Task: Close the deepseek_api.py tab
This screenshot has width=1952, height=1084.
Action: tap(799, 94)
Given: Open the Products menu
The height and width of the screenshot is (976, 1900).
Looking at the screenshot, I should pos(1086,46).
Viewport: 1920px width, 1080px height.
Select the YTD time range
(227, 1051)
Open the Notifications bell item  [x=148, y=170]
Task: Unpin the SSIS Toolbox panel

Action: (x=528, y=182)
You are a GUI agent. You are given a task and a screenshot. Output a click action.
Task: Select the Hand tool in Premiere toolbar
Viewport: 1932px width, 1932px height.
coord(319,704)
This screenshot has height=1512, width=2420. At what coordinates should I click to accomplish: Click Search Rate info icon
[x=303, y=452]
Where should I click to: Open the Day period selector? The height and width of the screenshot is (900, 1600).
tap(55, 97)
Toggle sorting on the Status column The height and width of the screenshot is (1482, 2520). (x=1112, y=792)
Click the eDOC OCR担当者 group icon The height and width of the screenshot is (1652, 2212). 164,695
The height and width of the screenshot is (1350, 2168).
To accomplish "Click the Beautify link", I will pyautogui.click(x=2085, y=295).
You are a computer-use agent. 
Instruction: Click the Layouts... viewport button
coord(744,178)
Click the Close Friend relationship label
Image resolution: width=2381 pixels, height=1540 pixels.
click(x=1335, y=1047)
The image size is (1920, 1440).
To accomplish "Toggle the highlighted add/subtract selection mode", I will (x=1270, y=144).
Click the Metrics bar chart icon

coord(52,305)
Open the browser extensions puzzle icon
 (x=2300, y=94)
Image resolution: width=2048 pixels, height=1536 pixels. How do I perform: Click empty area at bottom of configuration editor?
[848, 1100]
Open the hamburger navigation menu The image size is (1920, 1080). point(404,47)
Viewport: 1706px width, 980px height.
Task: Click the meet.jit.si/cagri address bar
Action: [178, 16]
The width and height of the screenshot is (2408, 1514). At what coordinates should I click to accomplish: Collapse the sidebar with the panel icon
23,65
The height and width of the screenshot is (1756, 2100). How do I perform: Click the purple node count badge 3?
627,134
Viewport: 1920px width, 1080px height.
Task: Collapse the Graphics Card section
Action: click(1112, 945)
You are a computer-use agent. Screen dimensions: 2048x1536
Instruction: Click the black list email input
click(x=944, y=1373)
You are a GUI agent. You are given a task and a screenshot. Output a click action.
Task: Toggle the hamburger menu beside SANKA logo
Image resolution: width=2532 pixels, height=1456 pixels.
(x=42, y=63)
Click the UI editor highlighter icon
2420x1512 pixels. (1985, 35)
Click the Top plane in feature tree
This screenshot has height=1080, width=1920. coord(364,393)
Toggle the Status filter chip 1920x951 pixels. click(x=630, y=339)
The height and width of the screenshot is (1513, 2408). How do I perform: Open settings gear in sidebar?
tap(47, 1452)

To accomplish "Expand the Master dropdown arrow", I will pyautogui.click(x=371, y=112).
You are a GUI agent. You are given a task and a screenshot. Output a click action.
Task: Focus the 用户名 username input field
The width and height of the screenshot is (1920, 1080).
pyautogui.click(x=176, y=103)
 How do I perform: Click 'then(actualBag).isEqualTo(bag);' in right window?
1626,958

------------------------------------------------

> **What to produce**
Copy each entry above exactly, leaving nothing out.

> **Answer to the problem**
Task: Close the deepseek_api.py tab
This screenshot has width=1952, height=1084.
Action: tap(799, 94)
Given: Open the Products menu
The height and width of the screenshot is (976, 1900).
Looking at the screenshot, I should pos(1086,46).
Viewport: 1920px width, 1080px height.
Select the YTD time range
(227, 1051)
Open the Notifications bell item  [x=148, y=170]
Task: Unpin the SSIS Toolbox panel

Action: (x=528, y=182)
You are a GUI agent. You are given a task and a screenshot. Output a click action.
Task: Select the Hand tool in Premiere toolbar
Viewport: 1932px width, 1932px height.
coord(319,704)
This screenshot has height=1512, width=2420. At what coordinates should I click to accomplish: Click Search Rate info icon
[x=303, y=452]
Where should I click to: Open the Day period selector? The height and width of the screenshot is (900, 1600).
tap(55, 97)
Toggle sorting on the Status column The height and width of the screenshot is (1482, 2520). (x=1112, y=792)
Click the eDOC OCR担当者 group icon The height and width of the screenshot is (1652, 2212). 164,695
The height and width of the screenshot is (1350, 2168).
To accomplish "Click the Beautify link", I will pyautogui.click(x=2085, y=295).
You are a computer-use agent. 
Instruction: Click the Layouts... viewport button
coord(744,178)
Click the Close Friend relationship label
Image resolution: width=2381 pixels, height=1540 pixels.
click(x=1335, y=1047)
The image size is (1920, 1440).
To accomplish "Toggle the highlighted add/subtract selection mode", I will (x=1270, y=144).
Click the Metrics bar chart icon

coord(52,305)
Open the browser extensions puzzle icon
 (x=2300, y=94)
Image resolution: width=2048 pixels, height=1536 pixels. How do I perform: Click empty area at bottom of configuration editor?
[848, 1100]
Open the hamburger navigation menu The image size is (1920, 1080). point(404,47)
Viewport: 1706px width, 980px height.
Task: Click the meet.jit.si/cagri address bar
Action: [178, 16]
The width and height of the screenshot is (2408, 1514). At what coordinates should I click to accomplish: Collapse the sidebar with the panel icon
23,65
The height and width of the screenshot is (1756, 2100). How do I perform: Click the purple node count badge 3?
627,134
Viewport: 1920px width, 1080px height.
Task: Collapse the Graphics Card section
Action: click(1112, 945)
You are a computer-use agent. Screen dimensions: 2048x1536
Instruction: Click the black list email input
click(x=944, y=1373)
You are a GUI agent. You are given a task and a screenshot. Output a click action.
Task: Toggle the hamburger menu beside SANKA logo
Image resolution: width=2532 pixels, height=1456 pixels.
(x=42, y=63)
Click the UI editor highlighter icon
2420x1512 pixels. (1985, 35)
Click the Top plane in feature tree
This screenshot has height=1080, width=1920. coord(364,393)
Toggle the Status filter chip 1920x951 pixels. click(x=630, y=339)
The height and width of the screenshot is (1513, 2408). How do I perform: Open settings gear in sidebar?
tap(47, 1452)

To accomplish "Expand the Master dropdown arrow", I will pyautogui.click(x=371, y=112).
You are a GUI agent. You are given a task and a screenshot. Output a click action.
Task: Focus the 用户名 username input field
The width and height of the screenshot is (1920, 1080).
pyautogui.click(x=176, y=103)
 How do I perform: Click 'then(actualBag).isEqualTo(bag);' in right window?
1626,958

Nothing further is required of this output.